Sylvia Ruiz, directora de Scripps, explica que este es un programa intensivo de dos semanas, en el cual a las jóvenes estudiantes se les informa todo lo que hay en una universidad y cómo ingresar a ella, sin que tengan que pagar nada.
Ruiz dice que se enfoca en muchos temas que, en ocasiones, no se dan al orientar a un estudiante en su ingreso a la universidad.
Scripps College Academy es una extensión de la misión de Scripps, un conglomerado de siete universidades privadas, con escuelas en varias ciudades de Estados Unidos.
Según Ruiz, estos colegios y universidades son de los mejores en la nación.
"Este programa les ayuda a visualizar mejor su futuro y a saber que hay otras universidades fuera del estado donde pueden recibir ayuda financiera", explica la directora de la academia universitaria.
Estefany Reyes, de 18 años de edad y residente de la ciudad de Lynwood, fue una de las beneficiadas.
"Fue una experiencia indescriptible, no sólo porque la pasé muy bien, sino por todo lo que ayudó a definir mi carrera", explica la recién graduada de secundaria.
Reyes en unos días ingresará al Colegio Williams, localizado en el poblado Williamstown, muy cerca de Boston, en Massachusets. Ella fue aceptada con una beca total para estudiar biología.
"Una vez que me gradúe de la escuela de medicina, quiero especializarme en pediatría o como investigadora científica", explica la joven.
¿Qué es Scripps?La academia, como mejor la identifican, es parte del colegio Scripps en la ciudad de Claremont, una escuela donde acuden sólo mujeres.
Ruiz dice que luego de un sorteo entre las solicitantes, se eligen sólo a 40 jovencitas, quienes durante dos semanas residen en el colegio.
"No tienen que pagar nada y se les dan los servicios como una interna más del colegio", especificó la directora.
Las participantes viven la experiencia de lo que es estar dentro, día y noche, de una universidad.
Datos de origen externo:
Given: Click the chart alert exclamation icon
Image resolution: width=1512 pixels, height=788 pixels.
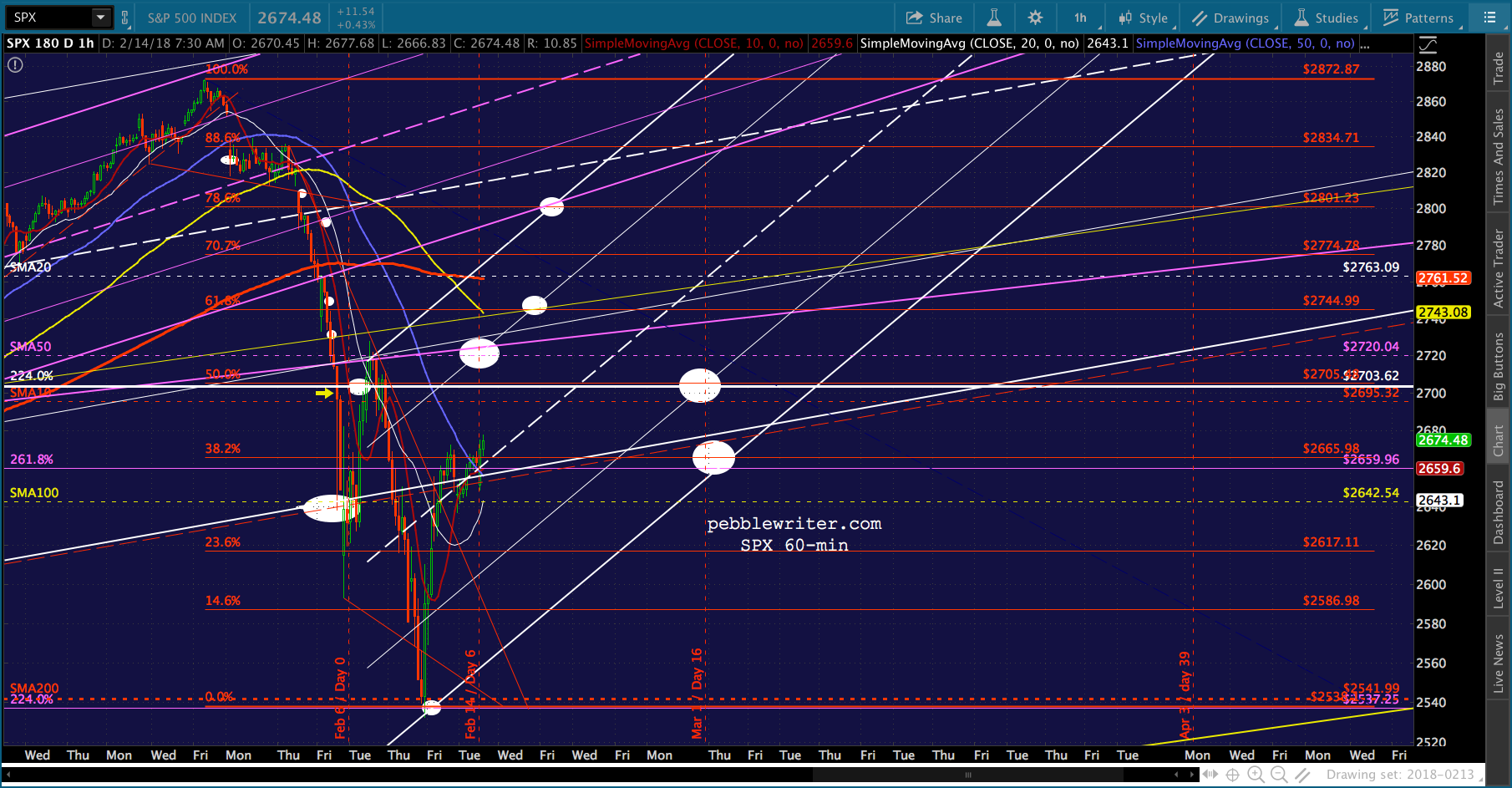Looking at the screenshot, I should tap(15, 64).
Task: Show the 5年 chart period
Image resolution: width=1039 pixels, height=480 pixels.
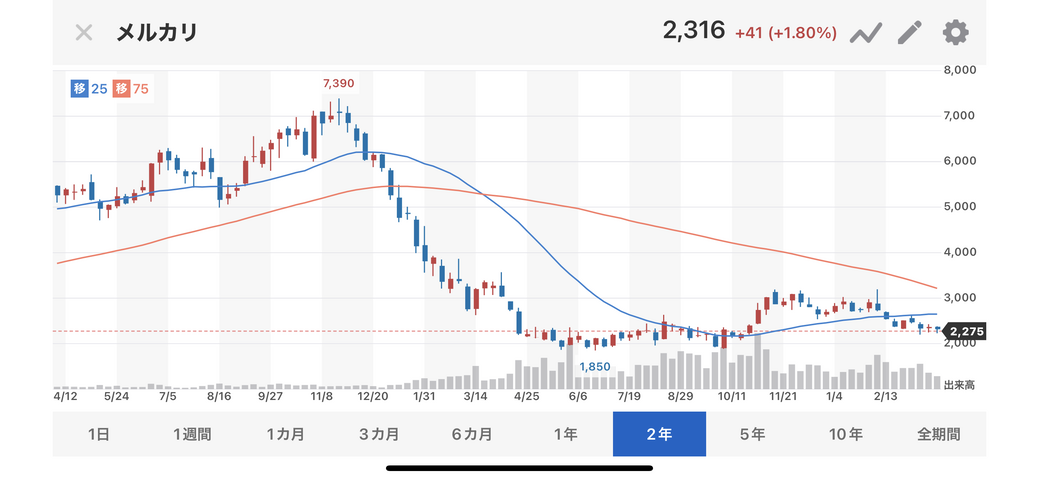Action: click(752, 434)
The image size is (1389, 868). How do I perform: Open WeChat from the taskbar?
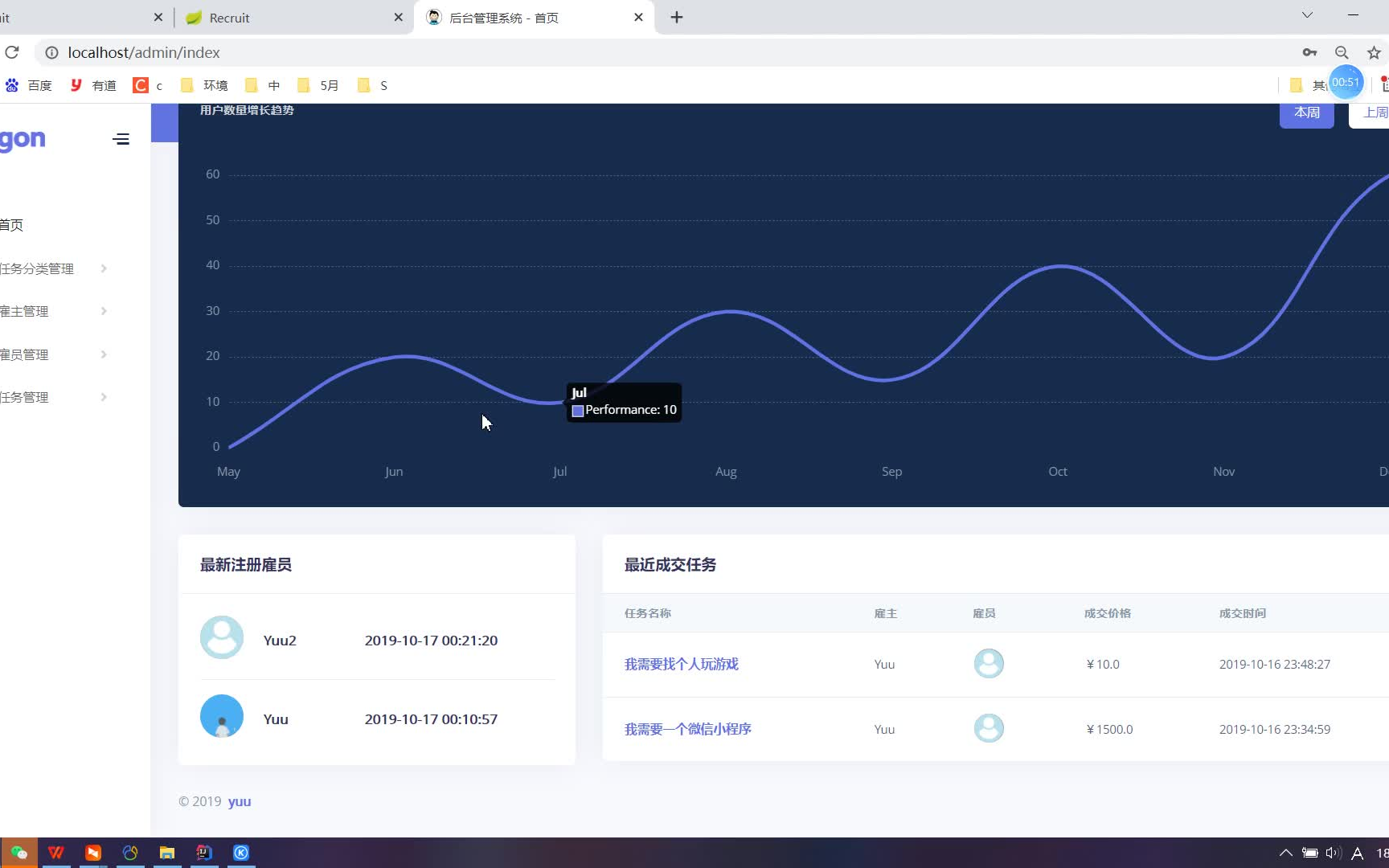click(x=18, y=853)
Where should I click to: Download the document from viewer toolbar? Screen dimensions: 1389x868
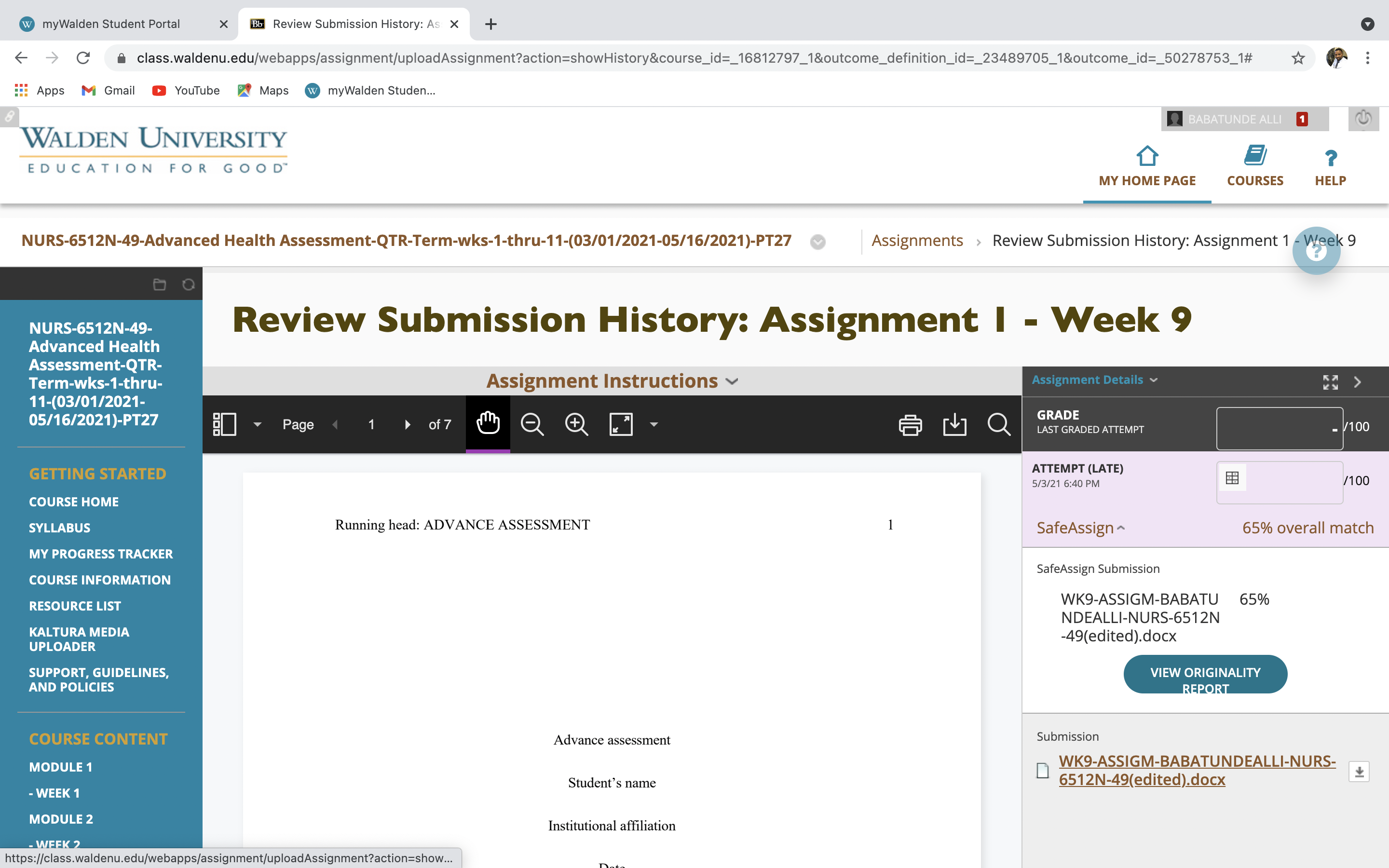[x=954, y=425]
Se les da orientación académica y vocacional en diferentes talleres.
"Se les dice lo que les espera, no sólo en términos educativos, sino de situaciones reales una vez que se gradúan de secundaria", explica la directora del programa, que funciona desde casi cinco años.
El programa de la academia se realiza cada verano y pueden participar las estudiantes que cursan desde el noveno grado hasta el onceavo.
Para las jóvenes que entran en el noveno, luego del curso de dos semanas se les sigue ofreciendo talleres hasta que son aceptadas en algún colegio.
Ruiz dice que en lo que se refiere a educación académica, las participantes son orientadas, de manera personal, para que consideren sus opciones fuera del estado, donde en ocasiones hay más oportunidad de ingresar.
Aunque el programa no es específicamente para las estudiantes latinas, son las que más participan debido a la demografía de la ciudad.
Incluso, dice Ruiz, abordan las escuelas con menos recursos porque la intención es dar la oportunidad a jóvenes que residen en lugares la información y la ayuda no llegan con frecuencia.
"Queremos que estas niñas sepan que hay opciones para ellas. Que se formen un futuro próspero. Las jóvenes que participan en la academia tienen gran potencial y la capacidad para ser las líderes del futuro".
La academia no es sólo una experiencia para las estudiantes. Para muchos de los padres también es una preparación a un cambio futuro.
Ruiz dice que a muchos padres, sobre todo latinos, les cuesta trabajo aceptar que sus hijos deben salir de casa para irse a estudiar y se niegan a esa realidad.
Reyes, de ascendencia salvadoreña, comenta que ella tuvo que vivir esa experiencia con sus padres, cuando le notificaron que era aceptada en la academia.
"Mis padres, sobre todo mi mamá, se oponían a que tuviera que dormir fuera de casa por tantos días", comenta la estudiante.